Devlet, “... katliam ve uyguladığı bilinçli sürgün politikasından derhal’ vazgeçmeli, ‘sokağa çıkma yasaklarını’ kaldırmalı, ‘gerçekleşen insan hakları ihlallerinin sorumlularının tespit edilerek’ cezalandırmalıymış!.
Zararların tazmini, sık sık uluslararası gözlemci talebi, müzakere koşullarının hazırlanması, kalıcı bir barış için çözüm yollarının kurulması hükümetin Kürt siyasi iradesinin taleplerini içeren bir yol haritasını oluşturmasını da talep ediyorlarmış!.
Özetle böyle bildiri-cik! Yok, yok içinde, gaflet, dalalet, ihanet namına ne ararsanız var. Sanki hitap ettikleri düşman bir ülkenin Devleti ya da Hükümeti, sanki bunlar bu ülkede yaşamıyorlar, sanki olan bitenden bi haberler!..
Bir an bu zırva bildiriyi; Anayasal çerçevede, (Mad:26) fikir ve düşünceyi açıklama/yayma hürriyeti kapsamında düşünmek istiyoruz. Ancak Anayasanın devamı maddelerinde (27-28) bu hürriyetlerin kullanımı ile ilgili kısmi ve mutlak sınırlamaları açıkça görüyoruz. Hiç bir hürriyet Anayasamızın başlangıç hükümlerini de ihtiva eden ilk 3 maddesini hedef alamaz diyor Anayasanın bizatihi kendisi.

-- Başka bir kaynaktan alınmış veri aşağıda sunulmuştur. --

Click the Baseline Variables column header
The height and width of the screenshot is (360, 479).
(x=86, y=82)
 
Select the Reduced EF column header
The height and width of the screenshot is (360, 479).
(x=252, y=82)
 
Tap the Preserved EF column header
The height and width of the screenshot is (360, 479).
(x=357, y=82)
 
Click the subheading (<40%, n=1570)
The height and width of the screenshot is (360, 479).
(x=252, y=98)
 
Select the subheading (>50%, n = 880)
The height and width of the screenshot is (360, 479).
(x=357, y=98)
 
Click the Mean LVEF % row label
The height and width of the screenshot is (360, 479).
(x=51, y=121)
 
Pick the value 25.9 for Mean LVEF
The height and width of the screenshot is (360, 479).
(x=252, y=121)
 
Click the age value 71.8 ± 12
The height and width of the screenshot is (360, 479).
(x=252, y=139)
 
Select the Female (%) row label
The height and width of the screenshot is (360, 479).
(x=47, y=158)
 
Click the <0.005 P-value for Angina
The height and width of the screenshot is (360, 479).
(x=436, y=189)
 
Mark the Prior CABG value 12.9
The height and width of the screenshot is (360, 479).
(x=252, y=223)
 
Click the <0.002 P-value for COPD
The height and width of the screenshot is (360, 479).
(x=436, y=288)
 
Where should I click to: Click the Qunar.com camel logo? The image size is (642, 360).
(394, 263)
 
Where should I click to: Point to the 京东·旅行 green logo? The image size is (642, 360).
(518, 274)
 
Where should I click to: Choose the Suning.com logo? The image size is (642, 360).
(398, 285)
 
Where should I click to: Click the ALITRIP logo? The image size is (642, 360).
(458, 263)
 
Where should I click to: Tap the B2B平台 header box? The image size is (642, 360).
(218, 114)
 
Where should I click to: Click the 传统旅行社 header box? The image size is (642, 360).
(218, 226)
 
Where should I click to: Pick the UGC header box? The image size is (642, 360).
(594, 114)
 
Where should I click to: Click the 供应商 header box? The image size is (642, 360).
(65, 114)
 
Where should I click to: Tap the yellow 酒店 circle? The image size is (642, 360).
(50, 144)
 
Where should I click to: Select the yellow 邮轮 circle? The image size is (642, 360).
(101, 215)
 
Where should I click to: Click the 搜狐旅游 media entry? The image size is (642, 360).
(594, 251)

Dahası bu beylerin! yaptığı gibi devletin güvenlik güçlerinin karşısına çıkan terör şebekelerine bir egemen devlet muamelesi yapılamaz. Ceza Kanunumuzda suçu ve suçluyu övmenin bizatihi suç olduğu açıktır. Cumhuriyet Savcılarımız ve İDARE süratle ve kararlılıkla gerekli işlemleri yerine getirmelidir.
Hep birlikte zor bir süreçten geçiyoruz. İhanet maşaları dört dört koldan ‘iç karışıklık’ çıkartmak, Türkiye’yi Suriye yapmak istiyorlar. Sağduyumuz inşallah buna imkan vermeyecektir. Hükümet kesinlikle hainlere itibar etmemeli, operasyonları son ayrık otu temizlenene kadar hız kesmeden kararlılıkla devam ettirmelidir.